***** Entries supplied *****
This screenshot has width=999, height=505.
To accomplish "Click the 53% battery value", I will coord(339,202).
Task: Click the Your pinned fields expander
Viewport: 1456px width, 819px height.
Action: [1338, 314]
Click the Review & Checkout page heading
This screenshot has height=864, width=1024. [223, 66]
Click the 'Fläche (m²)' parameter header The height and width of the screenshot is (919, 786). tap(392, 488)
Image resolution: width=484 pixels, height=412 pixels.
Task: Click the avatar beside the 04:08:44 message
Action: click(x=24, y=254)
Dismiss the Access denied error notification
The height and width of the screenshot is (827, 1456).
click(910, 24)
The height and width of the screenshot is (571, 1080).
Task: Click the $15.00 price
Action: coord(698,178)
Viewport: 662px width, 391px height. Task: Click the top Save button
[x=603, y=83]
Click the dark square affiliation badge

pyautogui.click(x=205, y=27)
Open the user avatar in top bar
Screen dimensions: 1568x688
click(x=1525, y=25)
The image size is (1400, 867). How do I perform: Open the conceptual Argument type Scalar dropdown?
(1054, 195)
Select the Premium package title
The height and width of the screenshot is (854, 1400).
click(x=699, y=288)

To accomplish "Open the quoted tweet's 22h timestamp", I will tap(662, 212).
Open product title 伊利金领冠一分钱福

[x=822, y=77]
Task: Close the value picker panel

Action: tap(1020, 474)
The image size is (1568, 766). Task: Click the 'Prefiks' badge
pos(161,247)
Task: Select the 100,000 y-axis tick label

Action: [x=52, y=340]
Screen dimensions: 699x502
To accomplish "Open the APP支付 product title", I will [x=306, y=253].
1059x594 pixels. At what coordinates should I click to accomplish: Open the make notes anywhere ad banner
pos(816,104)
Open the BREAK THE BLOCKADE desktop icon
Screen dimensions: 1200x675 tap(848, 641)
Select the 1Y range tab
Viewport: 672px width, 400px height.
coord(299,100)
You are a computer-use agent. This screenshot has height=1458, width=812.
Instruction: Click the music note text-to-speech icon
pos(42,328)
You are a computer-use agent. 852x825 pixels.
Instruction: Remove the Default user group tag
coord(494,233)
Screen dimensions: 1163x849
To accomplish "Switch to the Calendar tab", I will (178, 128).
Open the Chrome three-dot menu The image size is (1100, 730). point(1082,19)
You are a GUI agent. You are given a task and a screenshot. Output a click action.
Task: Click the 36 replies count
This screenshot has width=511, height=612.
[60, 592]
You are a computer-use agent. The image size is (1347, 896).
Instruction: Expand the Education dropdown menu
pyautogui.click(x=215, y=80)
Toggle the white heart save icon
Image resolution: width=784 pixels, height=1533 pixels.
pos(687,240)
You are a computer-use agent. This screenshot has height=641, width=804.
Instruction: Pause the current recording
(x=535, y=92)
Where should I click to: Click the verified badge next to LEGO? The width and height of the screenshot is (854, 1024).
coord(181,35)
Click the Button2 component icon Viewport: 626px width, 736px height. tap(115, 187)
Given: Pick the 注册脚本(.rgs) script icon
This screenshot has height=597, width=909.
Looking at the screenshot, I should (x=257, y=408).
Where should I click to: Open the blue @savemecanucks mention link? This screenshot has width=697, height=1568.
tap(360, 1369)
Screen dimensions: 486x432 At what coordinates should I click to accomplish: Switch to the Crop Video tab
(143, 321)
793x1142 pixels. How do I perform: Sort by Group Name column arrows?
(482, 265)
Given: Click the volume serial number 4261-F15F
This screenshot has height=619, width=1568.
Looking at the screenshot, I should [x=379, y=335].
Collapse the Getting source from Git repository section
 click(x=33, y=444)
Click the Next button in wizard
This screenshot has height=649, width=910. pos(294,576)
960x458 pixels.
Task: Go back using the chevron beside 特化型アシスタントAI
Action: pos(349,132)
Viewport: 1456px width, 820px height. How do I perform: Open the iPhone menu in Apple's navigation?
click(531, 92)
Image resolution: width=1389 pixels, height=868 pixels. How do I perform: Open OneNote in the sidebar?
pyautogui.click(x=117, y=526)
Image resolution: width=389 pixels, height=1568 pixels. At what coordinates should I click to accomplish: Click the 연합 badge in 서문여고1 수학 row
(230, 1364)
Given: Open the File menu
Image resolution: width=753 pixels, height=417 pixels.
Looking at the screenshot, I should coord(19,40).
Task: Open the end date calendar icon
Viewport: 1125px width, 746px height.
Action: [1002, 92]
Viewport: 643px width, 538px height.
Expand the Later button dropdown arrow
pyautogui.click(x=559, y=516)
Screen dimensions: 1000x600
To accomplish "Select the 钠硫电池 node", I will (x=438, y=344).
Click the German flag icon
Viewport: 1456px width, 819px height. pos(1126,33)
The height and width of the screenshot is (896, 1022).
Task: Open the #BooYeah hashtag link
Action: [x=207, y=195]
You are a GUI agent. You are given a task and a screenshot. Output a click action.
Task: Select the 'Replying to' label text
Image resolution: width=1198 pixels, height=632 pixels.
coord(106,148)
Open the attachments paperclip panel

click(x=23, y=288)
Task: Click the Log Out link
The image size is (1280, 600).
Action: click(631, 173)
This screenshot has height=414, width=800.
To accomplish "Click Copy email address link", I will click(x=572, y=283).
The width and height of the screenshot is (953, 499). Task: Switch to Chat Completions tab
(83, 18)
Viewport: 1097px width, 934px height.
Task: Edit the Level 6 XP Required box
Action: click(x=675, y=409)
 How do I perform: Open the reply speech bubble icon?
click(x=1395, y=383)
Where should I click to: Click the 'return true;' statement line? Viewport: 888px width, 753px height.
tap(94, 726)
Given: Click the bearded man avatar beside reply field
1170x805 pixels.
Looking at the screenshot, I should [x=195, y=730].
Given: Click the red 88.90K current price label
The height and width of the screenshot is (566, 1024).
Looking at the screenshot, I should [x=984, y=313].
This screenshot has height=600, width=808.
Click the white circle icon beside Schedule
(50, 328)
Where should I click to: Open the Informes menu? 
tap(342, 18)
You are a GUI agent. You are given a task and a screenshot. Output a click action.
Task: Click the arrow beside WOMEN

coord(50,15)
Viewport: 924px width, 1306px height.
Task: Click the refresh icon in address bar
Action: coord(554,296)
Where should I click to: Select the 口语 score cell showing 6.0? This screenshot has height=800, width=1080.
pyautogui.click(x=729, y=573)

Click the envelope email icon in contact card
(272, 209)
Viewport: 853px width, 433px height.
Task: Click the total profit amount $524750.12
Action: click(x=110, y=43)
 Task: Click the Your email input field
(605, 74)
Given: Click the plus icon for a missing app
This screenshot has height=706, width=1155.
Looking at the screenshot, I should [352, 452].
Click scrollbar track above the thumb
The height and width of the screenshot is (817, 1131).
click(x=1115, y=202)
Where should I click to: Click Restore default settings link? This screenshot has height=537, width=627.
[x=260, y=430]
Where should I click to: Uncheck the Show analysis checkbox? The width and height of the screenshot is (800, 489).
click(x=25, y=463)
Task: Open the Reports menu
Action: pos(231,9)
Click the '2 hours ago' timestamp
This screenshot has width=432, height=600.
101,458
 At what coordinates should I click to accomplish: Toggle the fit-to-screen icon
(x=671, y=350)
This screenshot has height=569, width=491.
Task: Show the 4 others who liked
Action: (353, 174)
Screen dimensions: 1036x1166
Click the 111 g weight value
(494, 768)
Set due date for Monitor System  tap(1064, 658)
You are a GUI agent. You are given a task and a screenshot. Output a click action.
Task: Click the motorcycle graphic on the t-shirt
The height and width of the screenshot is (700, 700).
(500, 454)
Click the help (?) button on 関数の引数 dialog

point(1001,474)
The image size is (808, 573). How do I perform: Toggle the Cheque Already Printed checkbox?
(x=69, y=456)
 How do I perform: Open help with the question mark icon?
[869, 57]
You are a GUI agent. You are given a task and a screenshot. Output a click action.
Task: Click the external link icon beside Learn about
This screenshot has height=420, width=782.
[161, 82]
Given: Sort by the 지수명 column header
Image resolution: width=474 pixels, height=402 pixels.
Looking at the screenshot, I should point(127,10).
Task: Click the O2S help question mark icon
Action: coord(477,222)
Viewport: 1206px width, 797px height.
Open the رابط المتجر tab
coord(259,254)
*****
# What the task asks:
In the entries above, find each line with the string "date" and copy it.

# Solved problem:
Task: Open the end date calendar icon
Set due date for Monitor System  tap(1064, 658)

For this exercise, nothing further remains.